Guidance: This skill appears to do what it says: call Quick Intel's scan API and pay ~ $0.03 per scan. Before installing or using it: (1) confirm you trust the Quick Intel and recommended wallet service domains (x402.quickintel.io, paysponge.com, frames.ag, etc.), (2) never put your main private key into an environment variable — if you must use programmatic signing, create a dedicated hot wallet with minimal funds ($1–5 USDC) as the docs advise, (3) prefer managed wallet integrations (Sponge/AgentWallet) so no raw keys are stored or exposed to the agent, (4) be aware each scan costs money and will trigger on-chain payment flows, and (5) note the skill's source/homepage is missing — that lowers confidence; if you need higher assurance ask the publisher for a verifiable homepage or open-source reference before proceeding.

Review Dimensions

Purpose & Capability: okThe skill exists to call Quick Intel's scan endpoint and pay a $0.03 x402 payment; the documented wallet integrations (managed wallet API keys or a dedicated hot-wallet private key) are reasonable and proportional to that purpose. There are no unrelated credentials or binaries requested.

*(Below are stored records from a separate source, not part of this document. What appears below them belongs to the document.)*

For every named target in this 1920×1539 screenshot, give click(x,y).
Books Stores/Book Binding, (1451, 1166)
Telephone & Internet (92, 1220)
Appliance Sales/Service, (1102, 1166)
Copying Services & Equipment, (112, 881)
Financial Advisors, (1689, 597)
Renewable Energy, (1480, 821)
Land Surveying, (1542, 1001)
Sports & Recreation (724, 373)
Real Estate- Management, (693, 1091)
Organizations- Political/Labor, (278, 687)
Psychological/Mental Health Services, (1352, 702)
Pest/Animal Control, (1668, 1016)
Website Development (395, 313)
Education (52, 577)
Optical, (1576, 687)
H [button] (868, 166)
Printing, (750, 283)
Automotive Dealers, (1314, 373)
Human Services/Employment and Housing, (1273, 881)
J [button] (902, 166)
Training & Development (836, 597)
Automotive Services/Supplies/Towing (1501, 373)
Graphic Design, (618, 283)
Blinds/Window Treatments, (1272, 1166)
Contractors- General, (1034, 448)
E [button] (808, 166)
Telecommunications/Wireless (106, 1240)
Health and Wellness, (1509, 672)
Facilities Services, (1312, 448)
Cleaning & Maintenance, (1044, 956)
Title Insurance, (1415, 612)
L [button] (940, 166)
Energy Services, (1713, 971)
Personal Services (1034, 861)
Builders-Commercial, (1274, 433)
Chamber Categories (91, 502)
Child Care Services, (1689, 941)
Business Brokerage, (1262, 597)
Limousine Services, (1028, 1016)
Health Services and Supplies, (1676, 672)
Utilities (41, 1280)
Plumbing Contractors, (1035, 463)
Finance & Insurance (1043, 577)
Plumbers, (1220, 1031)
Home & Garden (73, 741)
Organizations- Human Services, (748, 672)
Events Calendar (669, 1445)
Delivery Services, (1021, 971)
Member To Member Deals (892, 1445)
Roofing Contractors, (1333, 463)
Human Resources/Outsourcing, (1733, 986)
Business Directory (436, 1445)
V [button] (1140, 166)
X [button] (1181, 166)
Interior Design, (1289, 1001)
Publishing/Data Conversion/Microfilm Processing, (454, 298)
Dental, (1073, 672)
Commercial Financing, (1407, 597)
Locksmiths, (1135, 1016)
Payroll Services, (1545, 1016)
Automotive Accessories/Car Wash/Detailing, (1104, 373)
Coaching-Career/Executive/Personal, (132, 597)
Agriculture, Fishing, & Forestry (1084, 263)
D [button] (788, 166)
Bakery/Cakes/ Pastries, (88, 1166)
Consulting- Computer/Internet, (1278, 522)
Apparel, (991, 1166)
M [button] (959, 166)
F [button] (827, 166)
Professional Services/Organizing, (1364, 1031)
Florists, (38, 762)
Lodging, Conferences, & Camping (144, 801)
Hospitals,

Instruction Scope: noteSKILL.md explicitly instructs the agent to POST to the Quick Intel x402 endpoint and to perform payment signing via managed-wallet APIs or programmatic signing. The instructions do not ask the agent to read unrelated local files or exfiltrate unrelated data. Note: the skill includes code patterns that require an X402_PAYMENT_KEY environment variable for programmatic signing — these env vars are presented as 'recommended/advanced' but the registry metadata lists no required env vars.
Install Mechanism: okInstruction-only skill with no install spec and no code files — nothing will be downloaded or written to disk at install time, reducing install risk.
Credentials: noteThe only sensitive data the skill suggests using are managed-wallet API tokens (SPONGE_API_KEY, AGENTWALLET_API_TOKEN) or a dedicated hot-wallet private key (X402_PAYMENT_KEY) for payments. Those are proportionate to a service that requires on-chain payments, but they are highly sensitive. The skill repeatedly warns to avoid using main wallet keys and to use a minimal-funded dedicated wallet or managed wallet service.
Persistence & Privilege: okThe skill does not request permanent/system-level presence (always:false) and does not modify other skills or system-wide agent settings.